Pour Proudhon, il s’agit d’un constat relevant du simple bon sens. On comprend qu’il n’approuve pas cette attitude : s’il a fait « violence aux convictions », il n’a rien « obtenu sur les consciences ». Dans ce passage de Idée générale de la révolution, il pense à la propriété foncière. L’idée d’un « fermage universel, absolu, irrévocable » – c’est-à-dire en fait la nationalisation de la terre – n’est pas envisageable : c’est trop contraire à la psychologie du paysan. Bien sûr, Proudhon ne formule pas les choses ainsi, il dit que c’est « contraire aux aspirations les plus certaines de l’époque ». C’est pourquoi, dit-il, « après avoir liquidé la terre », il faut la remettre « en toute souveraineté » à celui qui la cultive. Notons que « la terre à celui qui la travaille » est l’un des points du programme des bolcheviks qui leur a permis d’avoir le soutien de la paysannerie et de prendre le pouvoir – après quoi ils ont nationalisé la terre.
La remise de la terre au paysan est essentielle, dit Proudhon, car sans cela « rien de stable ne peut se produire dans la société ». Aussi propose-t-il que « tout payement de loyer ou fermage […] acquiert au locataire, fermier, métayer, une part proportionnelle dans la propriété. »

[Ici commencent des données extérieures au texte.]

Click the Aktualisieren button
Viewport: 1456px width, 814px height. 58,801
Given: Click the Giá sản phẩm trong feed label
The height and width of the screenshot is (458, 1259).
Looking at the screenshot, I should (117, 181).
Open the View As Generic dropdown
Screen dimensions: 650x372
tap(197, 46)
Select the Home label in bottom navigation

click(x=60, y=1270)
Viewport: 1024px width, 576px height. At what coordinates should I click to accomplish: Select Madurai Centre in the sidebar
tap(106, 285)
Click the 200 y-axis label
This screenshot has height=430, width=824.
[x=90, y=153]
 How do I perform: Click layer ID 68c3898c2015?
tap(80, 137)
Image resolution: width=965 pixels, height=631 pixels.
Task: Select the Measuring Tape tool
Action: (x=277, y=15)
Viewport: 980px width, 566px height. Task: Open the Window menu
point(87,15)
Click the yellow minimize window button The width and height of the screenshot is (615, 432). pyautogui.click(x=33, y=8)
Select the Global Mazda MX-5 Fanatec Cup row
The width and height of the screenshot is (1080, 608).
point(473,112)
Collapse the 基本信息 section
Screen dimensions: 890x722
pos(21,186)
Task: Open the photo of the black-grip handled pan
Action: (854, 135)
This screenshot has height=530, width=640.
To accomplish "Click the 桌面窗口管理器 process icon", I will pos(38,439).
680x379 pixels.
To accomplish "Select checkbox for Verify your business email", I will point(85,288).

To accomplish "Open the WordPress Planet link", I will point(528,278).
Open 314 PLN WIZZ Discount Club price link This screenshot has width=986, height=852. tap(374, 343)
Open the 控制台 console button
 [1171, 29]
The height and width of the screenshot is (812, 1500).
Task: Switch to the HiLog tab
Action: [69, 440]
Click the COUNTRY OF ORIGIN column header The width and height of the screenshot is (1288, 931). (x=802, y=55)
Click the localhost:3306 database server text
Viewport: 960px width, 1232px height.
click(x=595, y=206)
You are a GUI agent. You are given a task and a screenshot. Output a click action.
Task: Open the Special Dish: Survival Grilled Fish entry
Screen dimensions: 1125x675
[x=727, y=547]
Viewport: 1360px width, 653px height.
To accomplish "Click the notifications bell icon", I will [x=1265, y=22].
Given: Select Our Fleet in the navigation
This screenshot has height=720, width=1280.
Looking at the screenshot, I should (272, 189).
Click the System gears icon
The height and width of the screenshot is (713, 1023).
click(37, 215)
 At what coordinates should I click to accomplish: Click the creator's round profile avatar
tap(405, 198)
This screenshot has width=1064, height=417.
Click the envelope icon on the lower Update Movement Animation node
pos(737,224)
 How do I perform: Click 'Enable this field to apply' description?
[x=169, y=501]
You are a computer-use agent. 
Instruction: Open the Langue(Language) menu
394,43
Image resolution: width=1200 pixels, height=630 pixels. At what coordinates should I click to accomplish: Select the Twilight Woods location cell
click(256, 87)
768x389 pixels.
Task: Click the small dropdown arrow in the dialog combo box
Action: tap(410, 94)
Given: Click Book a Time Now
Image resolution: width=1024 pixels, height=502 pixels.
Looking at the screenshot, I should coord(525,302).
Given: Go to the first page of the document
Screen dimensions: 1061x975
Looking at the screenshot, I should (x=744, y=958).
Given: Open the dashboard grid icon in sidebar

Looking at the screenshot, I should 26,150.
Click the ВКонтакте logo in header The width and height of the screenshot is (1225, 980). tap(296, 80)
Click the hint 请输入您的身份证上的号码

La prise en compte de la mentalité des paysans semble être une constante chez les principaux théoriciens libertaires. On retrouve cette attitude chez Bakounine pour qui, sans le soutien de la paysannerie, une révolution prolétarienne est impossible. Pendant la guerre de 1870, Bakounine avait espéré que les hostilités déclencheraient un processus révolutionnaire qui s’étendrait des villes aux campagnes. Il préconisait alors une action dirigée à la fois contre le gouvernement et les Prussiens, la transformation de la guerre patriotique en guerre révolutionnaire. Le ralliement de la paysannerie à la révolution constituait un point fondamental de la stratégie qu’il préconisait alors. A ceux qui objectaient que les paysans sont des partisans forcenés de la propriété individuelle, il répondait qu’il fallait « établir une ligne de conduite révolutionnaire qui tourne la difficulté et qui non seulement empêcherait l’individualisme des paysans de les pousser dans le camp de la réaction, mais qui au contraire s’en servirait pour faire triompher la révolution » [note] . Les bolcheviks seront confrontés au même problème quarante ans plus tard : Bakounine ajoute d’ailleurs quelques mots qui prendront tout leur sens lors de la révolution russe : « En dehors de ce moyen que je propose, il n’y en a qu’un seul : le terrorisme des villes contre les campagnes (...). Ceux qui se serviront d’un moyen semblable tueront la révolution [note] »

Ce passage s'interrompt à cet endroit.